The number of students in attendance during the present year has been 82—quite as large a number as could be properly accommodated, especially as a room which had previously been occupied by four students, was necessarily taken as a class-room in Agriculture and Zoology. It may be remarked, too, that there were comparatively few changes of students at the beginning of the second half-term, the intention being so general, of those in attendance during the first, to continue during the second half-year, that no advertisement or notice was published of the time of the opening of the second half-term. The belief that the College would receive a much larger number of students than can at present be accommodated, if suitable additions were made to the dormitories, is fully warranted by the experience of the past few years.

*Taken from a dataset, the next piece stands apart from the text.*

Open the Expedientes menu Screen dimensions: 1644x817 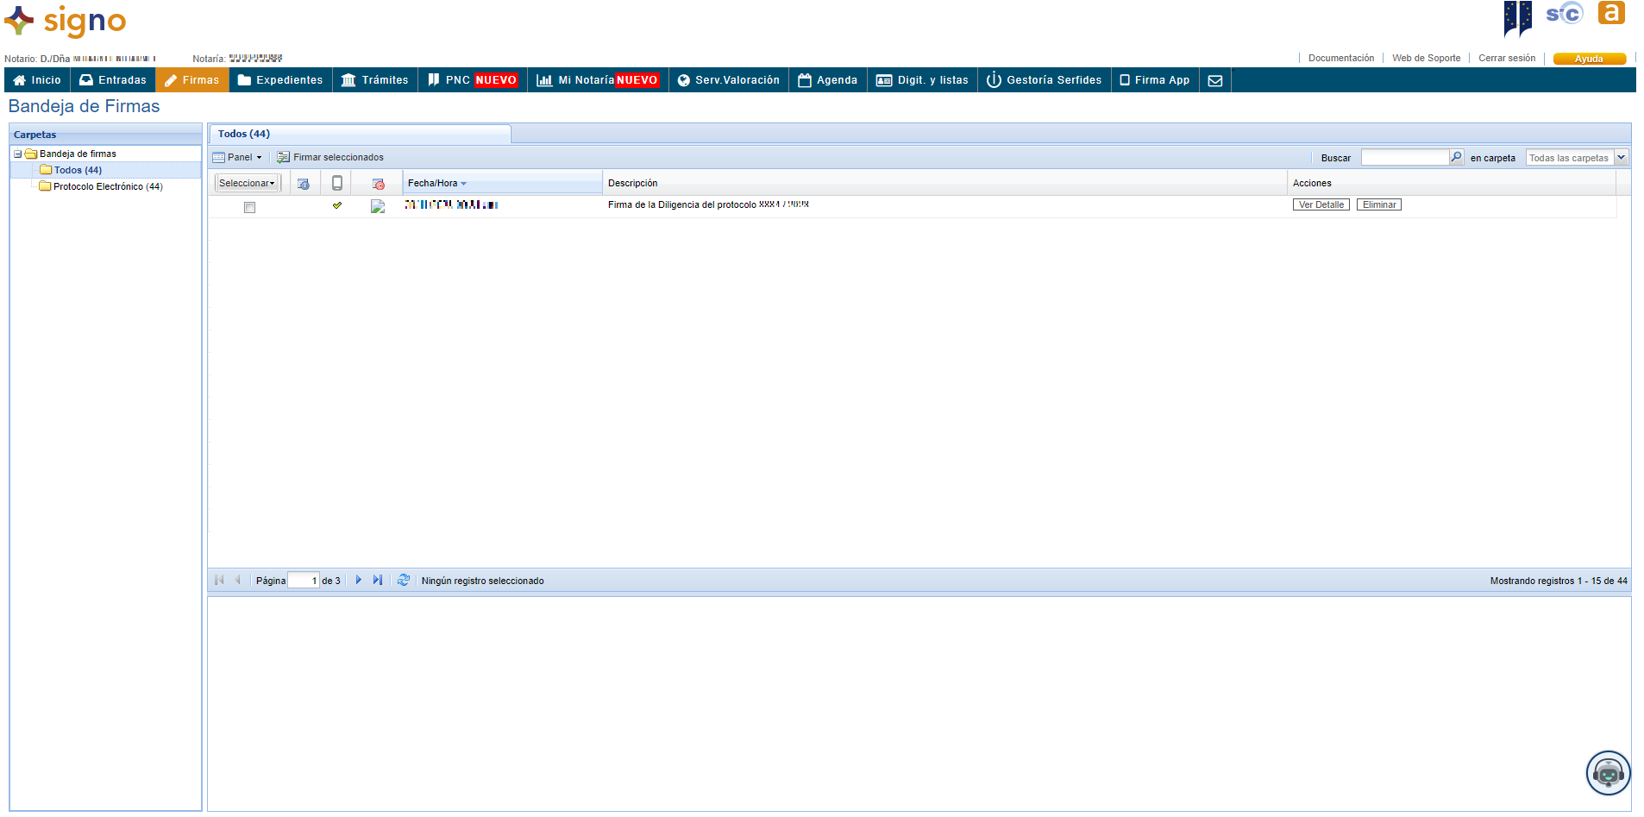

of the students in attendance during the present year, 10 were Seniors,—all of whom graduated at the late commencement,-13 Juniors, 25 Sophomores, and 34 Freshmen. Seventysix were from twenty-six counties of this State, and six from without the State. Sixty, or three-fourths of the whole number, are sons of farmers, and the larger part of them work or teach in winter, to earn means for defraying their college expenses. The average age of the Senior class is 21 6-10 years; that of the Junior and Sophomore classes, 20 4-10; and that of the Freshmen, 18 8-10 years.

The conduct of the students has been altogether praiseworthy. They have manifested great interest in their studies, and in their work, performing all their duties quietly and cheerfully. They have at all times had free access to the garden, where through the season there have been various ripened fruits, and no instance is known of anything having been wrongfully appropriated.

The corps of teachers at the College for the year ending Dec. 1, 1868, has consisted of a President, four Professors, and one Instructor.

By the organic law of the College, the students are required to labor on the farm, garden, or at mechanical work, a certain portion of each day. The system has proved itself to be a good one, and gives better and better satisfaction to both officers and students, from year to year. The exercise is conducive to physical health and mental vigor, whilst, in connection with the instruction which accompanies the labor, the student obtains much valuable information of a practical character, which could be obtained in no other way.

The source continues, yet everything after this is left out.